The 24 hours that sports fans will never forget
- Iona
- Mar 20, 2020
- 3 min read

Photo: Charles Wenzelberg/New York Post
By: Troy Mauriello
We are now roughly a week removed from March 11 and 12, 2020. A 24-hour period in which the sports world didn’t just stand still, but was stopped dead in its tracks.
The coronavirus pandemic has wiped sports off the calendar basically across the globe. There will be no NCAA Tournament over the next few weeks, a sentence that still feels strange to type out almost a week later.
The NBA, NHL and MLS seasons have been put on hold. The MLB season will be delayed. International soccer competitions have been canceled or postponed. There will be no golf, no tennis, or no NASCAR for the foreseeable future. Even WWE’s WrestleMania has been forced to alter its plans in the face of uncertainty.
But as we sit on our couches and wait this virus out, the gravity of this situation in our country becomes more and more evident. Spending the next few weeks, and possibly months, without sports is not something that any of us want to do. But it is a necessary step to take in this battle against an invisible enemy.
Still, that doesn’t make the events that transpired last Wednesday and Thursday any less surreal.
I was in Madison Square Garden on Wednesday night, for what would end up being the only real two games of the Big East Tournament. If you were a sports fan who had just woken up from a two-week nap and were dropped into the arena for the St. John’s vs Georgetown game, you would have assumed nothing was amiss in the sports world.

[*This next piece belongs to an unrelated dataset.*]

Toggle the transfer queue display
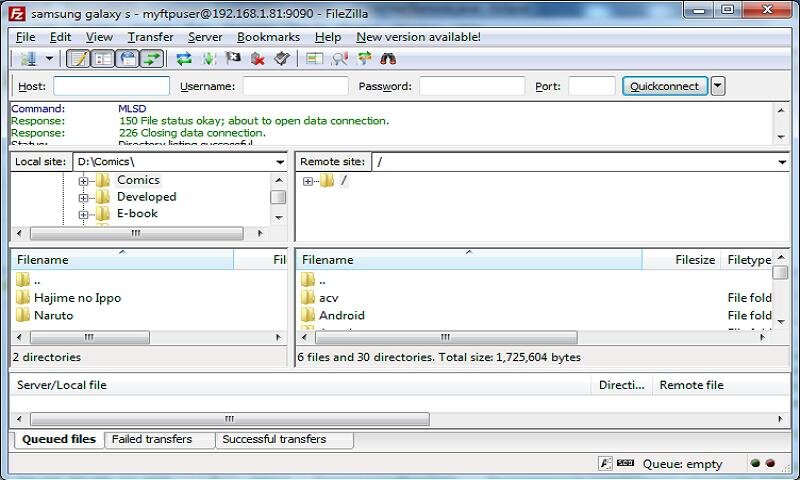Image resolution: width=800 pixels, height=480 pixels. [x=152, y=59]
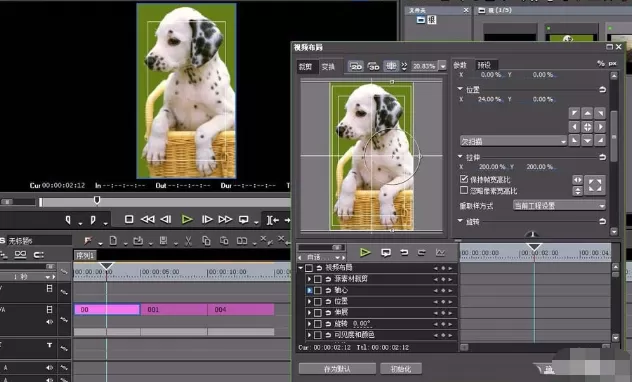Screen dimensions: 632x382
Task: Select the 2D mode icon
Action: (356, 66)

It was the exact type of game that you would expect to see in March, filled with no shortage of madness. Behind a raucous crowd, the Red Storm charged back from a 15-point deficit, closed the game on a 23-0 run, and beat their old-school Big East rivals 85-72 in the opening game of the tournament.
But throughout the game and shortly after, an eerie sense of finality was looming. The NCAA had already announced fans would not be permitted at its tournament the following week. Individual conferences had started to do the same, and it felt as though the Big East was soon to follow.
Then, shortly after 9:30 pm, the biggest domino of them all fell. Jazz center Rudy Gobert had tested positive for coronavirus, and the NBA suspended its season. Lost in the shuffle, the Big East announced it would play the remainder of its tournament with limited fan attendance as well.
Xavier and DePaul faced off in the nightcap on Wednesday, in what would end up being the final full game of the tournament. There couldn’t have been more than 5,000 fans in the crowd as the clock neared 11 pm, but my friends and I remained in the building. Maybe we were just trying to hold on to the magic, refusing to believe that this tournament would look entirely different when it continued tomorrow.
Little did we know, the tournament would barely even make it to tomorrow.
As the clock approached Noon on Thursday, the dominoes continued to fall. Nearly every conference tournament in America had been canceled, and the NCAA Tournament seemed a certainty to follow. Although the Big East tipped off its Thursday opener, between St. John’s and Creighton, it was clear that the game would not make it past halftime.
The Red Storm led 38-35 at the half, in what would end up being the final college basketball game of the 2019-20 season. St. John’s forward David Caraher scored the final basket of the year, and will probably end up being the answer to a trivia question some time down the road.
It was a cruel and surreal ending to an unusual season. A season in which 10 to 15 teams felt like they had a shot to cut down the nets in Atlanta. A season in which non-traditionally dominant programs such as Dayton, San Diego State, and Seton Hall all felt like Final Four contenders.
But unfortunately, 2019-20 will come to an end not with a bang, but with a whimper, as a season we will never, ever forget.